Hacker News new | ask | show | jobs
by aetherson 2620 days ago
It is my feeling that sentiment analysis has a ways to go. Here are a few of the comments I've made that the system has described as among my saltiest:

Oh, sorry, "nm" means "nanometer" to me, but of course nautical miles. (Score: -0.5. Comment is entirely taking responsibility for misinterpreting someone)

Well, if he was trying 1M combinations every 40 seconds, for $7 per hour, and he didn't need to use hundreds of dollars per hour of commute time, let's say 10 hours = $70. That's 900M combinations per hour, so 9B combinations in 10 hours. If he was trying combinations using upper-case characters, lower-case characters, numbers, and let's say 20 symbols, that's 82 possible combinations for each one. We'd expect him to find the password after exhausting half of the search set, so we want log base 82 of 18B. That suggests 5 characters. If he let's say just used lower-case characters and numbers, that's log base 36 of 18B, which suggests 7 characters. (Score: -0.32. Comment is 100% technical, with no meaningful sentiment.)

Sorry, I submitted this article earlier with the wrong link. (Score: -0.27. System appears to regard legitimate, largely bloodless apologies as salty.)

Note that the article is from approximately 20 years ago. (Score: -0.24. This is to some degree a critical comment, but it's a short, straightforward statement of fact.)

Probably too late to reply, but I mean things like :ets.method or :queue.whatever. (Score: -0.20. Probably it's cueing off the first phrase?)

4 comments

Thanks for trying my app! And thank you for taking the time to respond!

It does have a LONG way to go. These are valid criticisms. And all areas we are working to improve on with our next ML model. (Sad vs Negative, rating numbers as "salty",

This model is pretty simple. It's using TextBlob and looking for a combination of negative sentiment (not necessarily condescending) and subjectivity. Essentially hand built heuristics derived by weighting each word in the sentence. Not a great way to make predictions.

The model is FAR from great. But great from afar. For high level (overall user saltiness) it performs better.

The unlabeled dataset of this size presents some unique challenges but in our testing of our new model (based on SOTA BERT fine-tuining & a large labeled training dataset) the results look promising. I'm really looking forward to getting it deployed.

I am encouraged by the words of @pg who said "you can and should give users an insanely great experience with an early, incomplete, buggy product, if you make up the difference with attentiveness.
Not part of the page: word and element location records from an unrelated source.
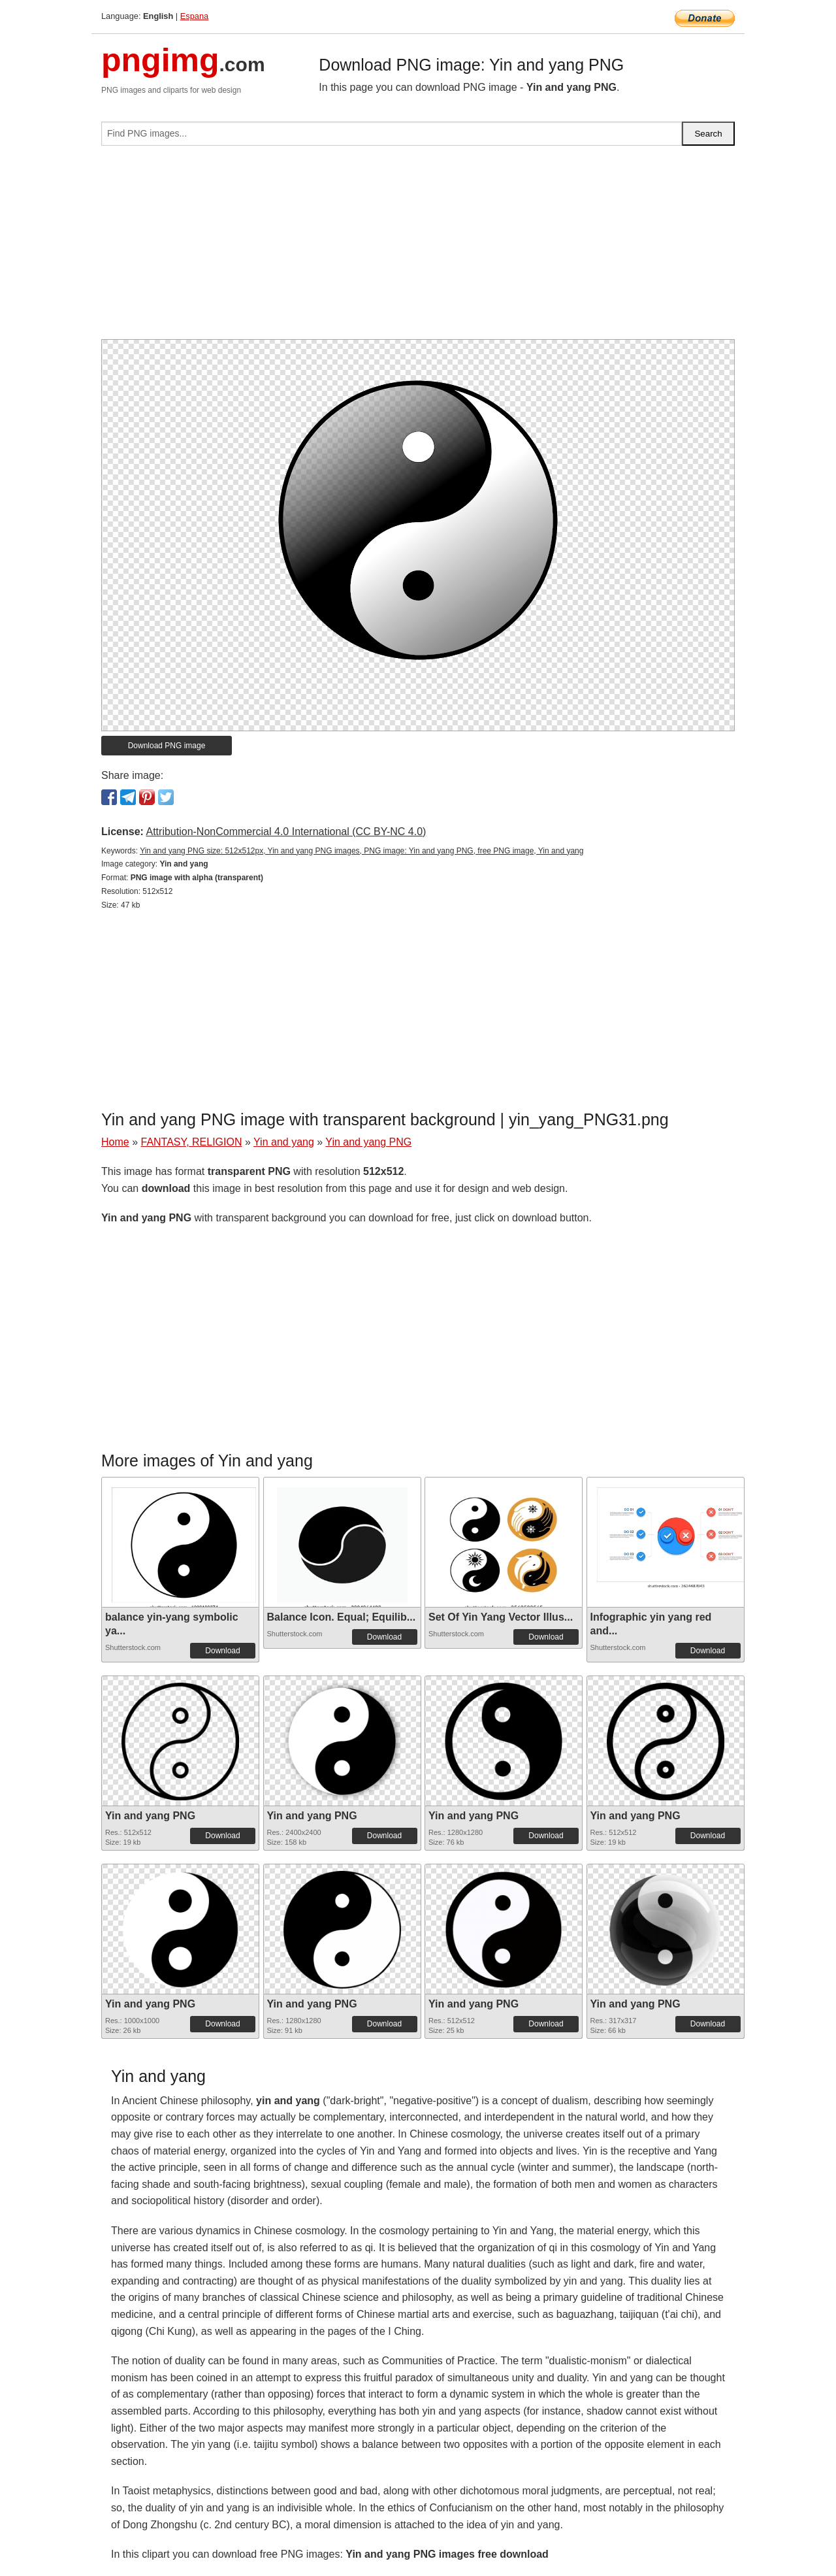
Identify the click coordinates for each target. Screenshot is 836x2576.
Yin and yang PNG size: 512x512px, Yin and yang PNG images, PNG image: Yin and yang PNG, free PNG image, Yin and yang (361, 850)
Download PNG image (167, 745)
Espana (194, 16)
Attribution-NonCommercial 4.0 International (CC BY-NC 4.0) (286, 831)
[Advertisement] (418, 247)
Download (222, 1650)
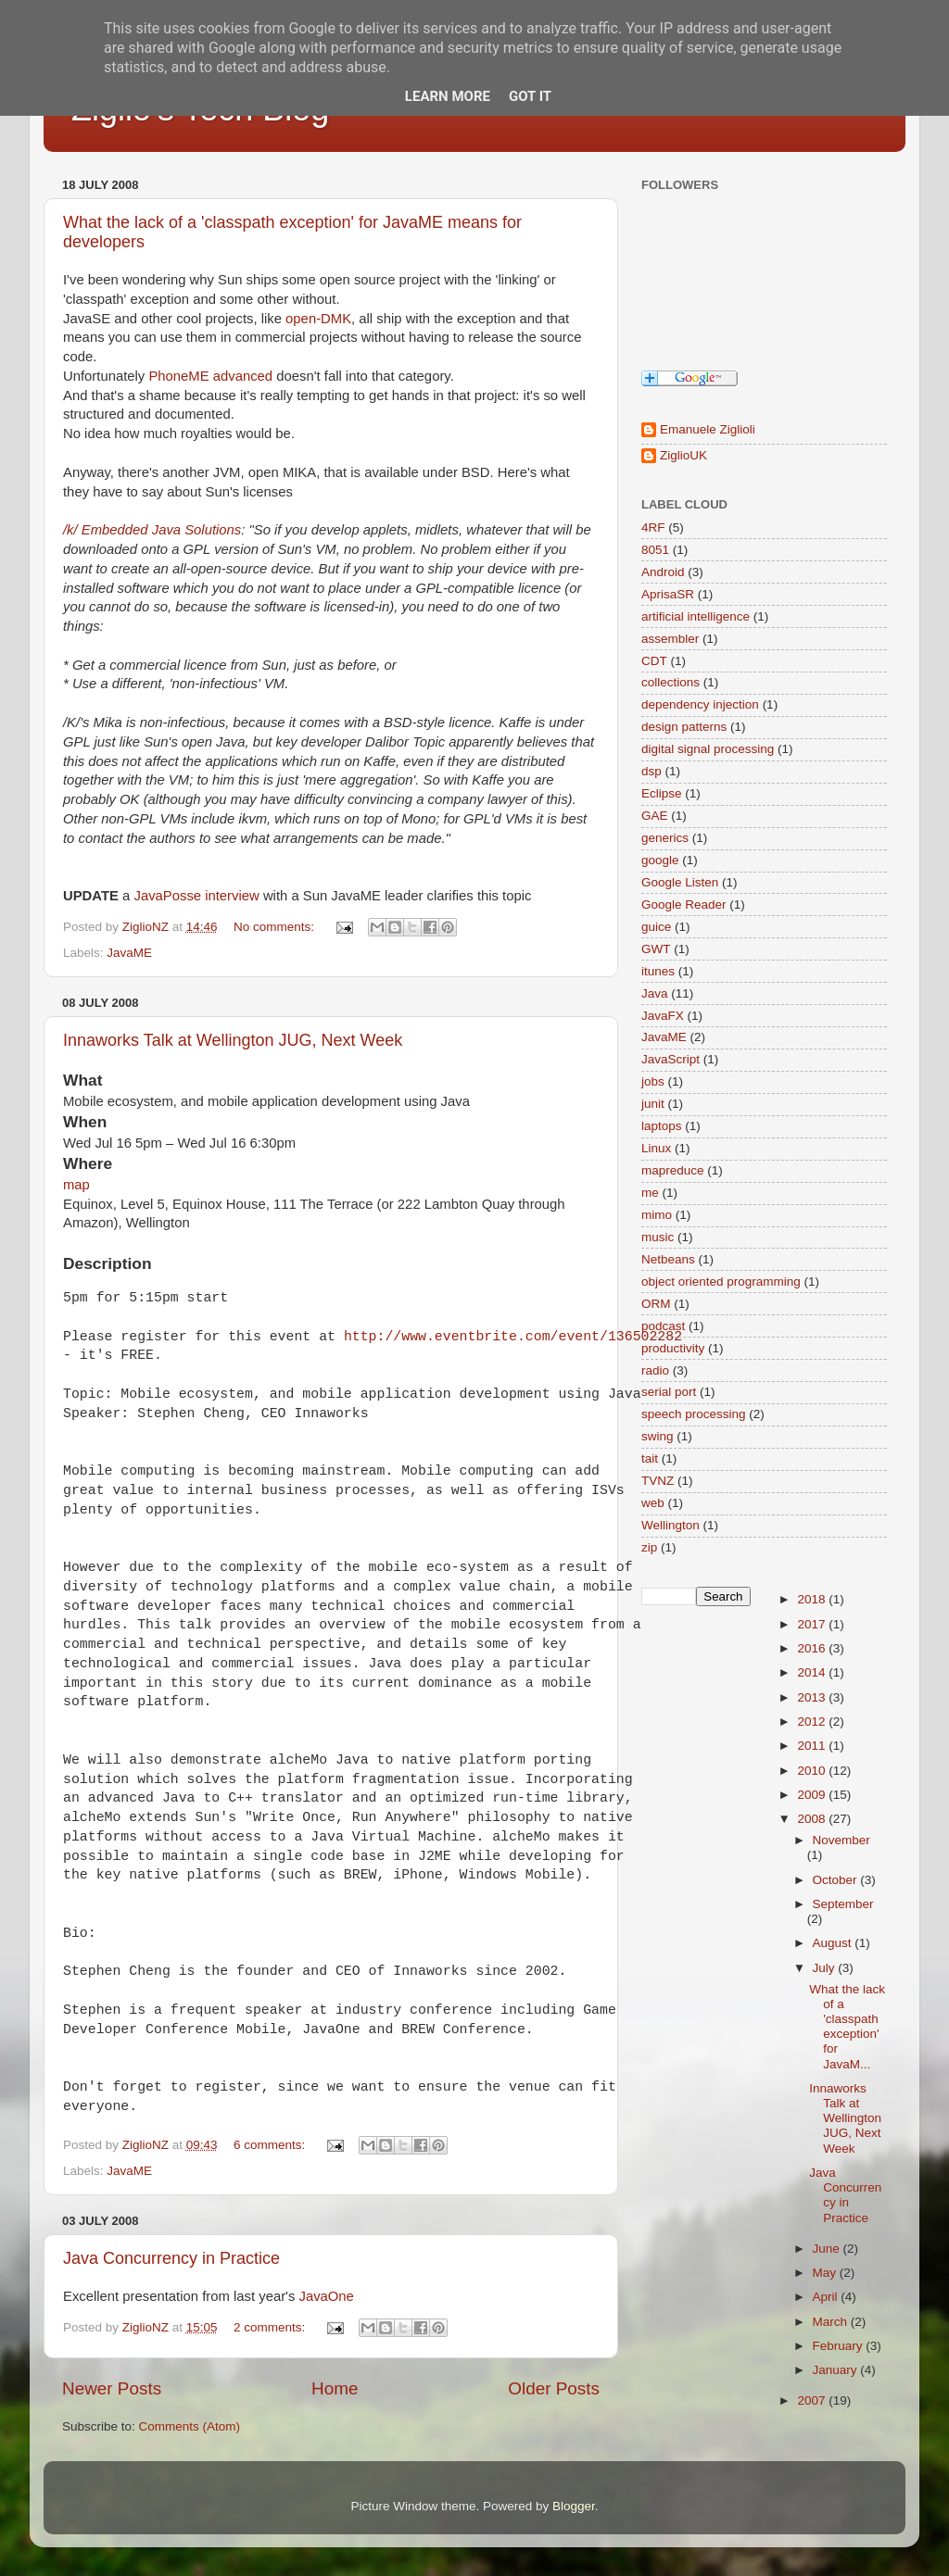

Can, perhaps, but should? Yes. Over-engaging with early users is not just a permissible technique for getting growth rolling. For most successful startups it's a necessary part of the feedback loop that makes the product good. Making a better mousetrap is not an atomic operation. Even if you start the way most successful startups have, by building something you yourself need, the first thing you build is never quite right. And except in domains with big penalties for making mistakes, it's often better not to aim for perfection initially."

No problem. By the way, another thing that seems like it maybe departs from the intuition of human-understanding of negative sentiment versus the machine scoring: I notice that almost all of the highly negatively rated comments that it's flagged -- both mine and others -- are relatively short.

I know that there are multi-paragraph laments about how dumb other people are or whatever on HN. In general, those strike me as seeming more salty than even deeply negative one-sentence putdowns. Like, sure, "Javascript is awful" is clearly negative sentiment. But spilling a few hundred words on the topic of "Javascript is awful" is surely more so?

That is interesting. I"ll have to explore that correlation and make sure that we have a good baseline comparison for the v2.0 model.

Thanks!

My "saltiest" comment was:

Oh man, that's terrible news. R.I.P. Tim May.

So yeah, the sentiment analysis could use some work.

It seems like this is heavily biased towards the most active users: Dang, tptacek, jaquesm, TeMPOraL, etc...
Likely negative-scoring words: sorry, mean(s), exhaust(ing), submit(ted), wrong, late, whatever.